Hi,
we are trying to implement a system where a set of Akka system nodes form a peer-to-peer network. The maximum number of nodes as well as their addresses are known by each node in advance. All nodes can come and go whenever they want. Note that I don’t use Akka Cluster but Artery Remoting only.
Each node has a dedicated NodeObserver actor which periodically checks if other nodes are reachable with the help of an ActorSelection having a path to a node’s NodeObserver actor. Once a NodeObserver actor detects that another one on a remote system is reachable, it starts death watching it instead. If a watched remote NodeObserver actor terminates the watching NodeObserver falls back to periodically checking for reachability using the ActorSelection approach outlined above again.
If we shut down a node or start a node all other running nodes react as expected. So this approach works great… Until a network partition is induced by disabling the network adapter, for example. In that case, the now non-reachable nodes become quarantined. And only a restart of all(!) nodes will fix this problem. From what I read, this seems to be the only way to recover from the quarantined state.

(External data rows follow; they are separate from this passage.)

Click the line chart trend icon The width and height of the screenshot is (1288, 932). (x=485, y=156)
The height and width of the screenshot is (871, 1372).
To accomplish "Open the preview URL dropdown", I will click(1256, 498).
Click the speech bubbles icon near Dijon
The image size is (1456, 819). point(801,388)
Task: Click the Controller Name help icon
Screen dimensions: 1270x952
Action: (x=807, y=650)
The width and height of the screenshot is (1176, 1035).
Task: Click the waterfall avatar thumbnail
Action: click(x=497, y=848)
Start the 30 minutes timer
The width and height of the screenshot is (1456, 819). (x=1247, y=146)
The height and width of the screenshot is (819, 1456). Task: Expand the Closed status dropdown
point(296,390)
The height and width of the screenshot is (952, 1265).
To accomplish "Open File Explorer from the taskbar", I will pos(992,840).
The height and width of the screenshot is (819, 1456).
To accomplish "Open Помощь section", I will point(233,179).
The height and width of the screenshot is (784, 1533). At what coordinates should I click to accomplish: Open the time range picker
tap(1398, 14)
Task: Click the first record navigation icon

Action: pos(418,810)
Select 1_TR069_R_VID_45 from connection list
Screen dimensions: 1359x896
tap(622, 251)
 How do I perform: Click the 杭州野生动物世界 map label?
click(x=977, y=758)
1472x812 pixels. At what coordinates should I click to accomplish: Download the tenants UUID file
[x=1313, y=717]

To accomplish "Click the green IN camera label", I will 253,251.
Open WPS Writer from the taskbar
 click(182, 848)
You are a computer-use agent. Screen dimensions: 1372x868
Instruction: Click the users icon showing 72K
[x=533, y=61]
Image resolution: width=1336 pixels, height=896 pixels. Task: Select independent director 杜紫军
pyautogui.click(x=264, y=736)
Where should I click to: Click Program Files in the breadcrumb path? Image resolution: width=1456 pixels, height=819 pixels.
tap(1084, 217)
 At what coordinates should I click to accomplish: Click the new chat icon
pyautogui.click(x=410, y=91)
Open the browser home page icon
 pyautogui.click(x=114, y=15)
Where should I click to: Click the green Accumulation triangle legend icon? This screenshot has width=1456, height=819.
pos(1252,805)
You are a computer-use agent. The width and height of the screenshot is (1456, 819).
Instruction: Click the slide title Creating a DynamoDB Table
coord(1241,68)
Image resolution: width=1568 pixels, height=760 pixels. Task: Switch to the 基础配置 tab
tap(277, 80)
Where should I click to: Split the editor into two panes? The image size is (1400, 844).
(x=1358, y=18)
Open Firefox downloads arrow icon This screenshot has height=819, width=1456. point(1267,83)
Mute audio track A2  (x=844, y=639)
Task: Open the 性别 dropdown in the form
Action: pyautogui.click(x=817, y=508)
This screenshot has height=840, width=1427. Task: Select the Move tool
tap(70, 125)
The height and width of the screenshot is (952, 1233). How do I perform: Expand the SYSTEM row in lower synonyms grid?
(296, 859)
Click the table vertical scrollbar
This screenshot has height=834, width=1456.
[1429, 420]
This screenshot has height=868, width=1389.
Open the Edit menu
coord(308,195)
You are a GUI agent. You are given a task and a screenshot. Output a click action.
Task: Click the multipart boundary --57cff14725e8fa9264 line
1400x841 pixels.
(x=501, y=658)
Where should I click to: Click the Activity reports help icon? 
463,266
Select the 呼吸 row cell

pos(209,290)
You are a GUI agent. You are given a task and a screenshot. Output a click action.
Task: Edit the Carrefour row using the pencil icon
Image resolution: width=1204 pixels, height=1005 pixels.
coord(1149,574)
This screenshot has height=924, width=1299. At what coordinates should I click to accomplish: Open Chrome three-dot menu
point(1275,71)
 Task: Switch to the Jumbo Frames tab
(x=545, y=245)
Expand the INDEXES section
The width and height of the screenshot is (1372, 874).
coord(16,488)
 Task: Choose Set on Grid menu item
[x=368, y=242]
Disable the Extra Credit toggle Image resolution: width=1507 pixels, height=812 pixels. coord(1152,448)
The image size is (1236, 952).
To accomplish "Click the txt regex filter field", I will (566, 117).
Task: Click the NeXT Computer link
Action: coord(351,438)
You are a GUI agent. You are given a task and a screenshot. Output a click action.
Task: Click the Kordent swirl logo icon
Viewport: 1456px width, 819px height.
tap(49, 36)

This is clearly the worst case because we chose Akka in order to get a resilient solution. And this situation is actually the contrary.
Is it possible to fiddle around with some configuration parameters and make our current implementation magically work? I played around with some configuration parameters related to the quarantining mechanism with no success. Please help, what can we do? (I hope we don’t need to go for a completely different solution because release date is close.)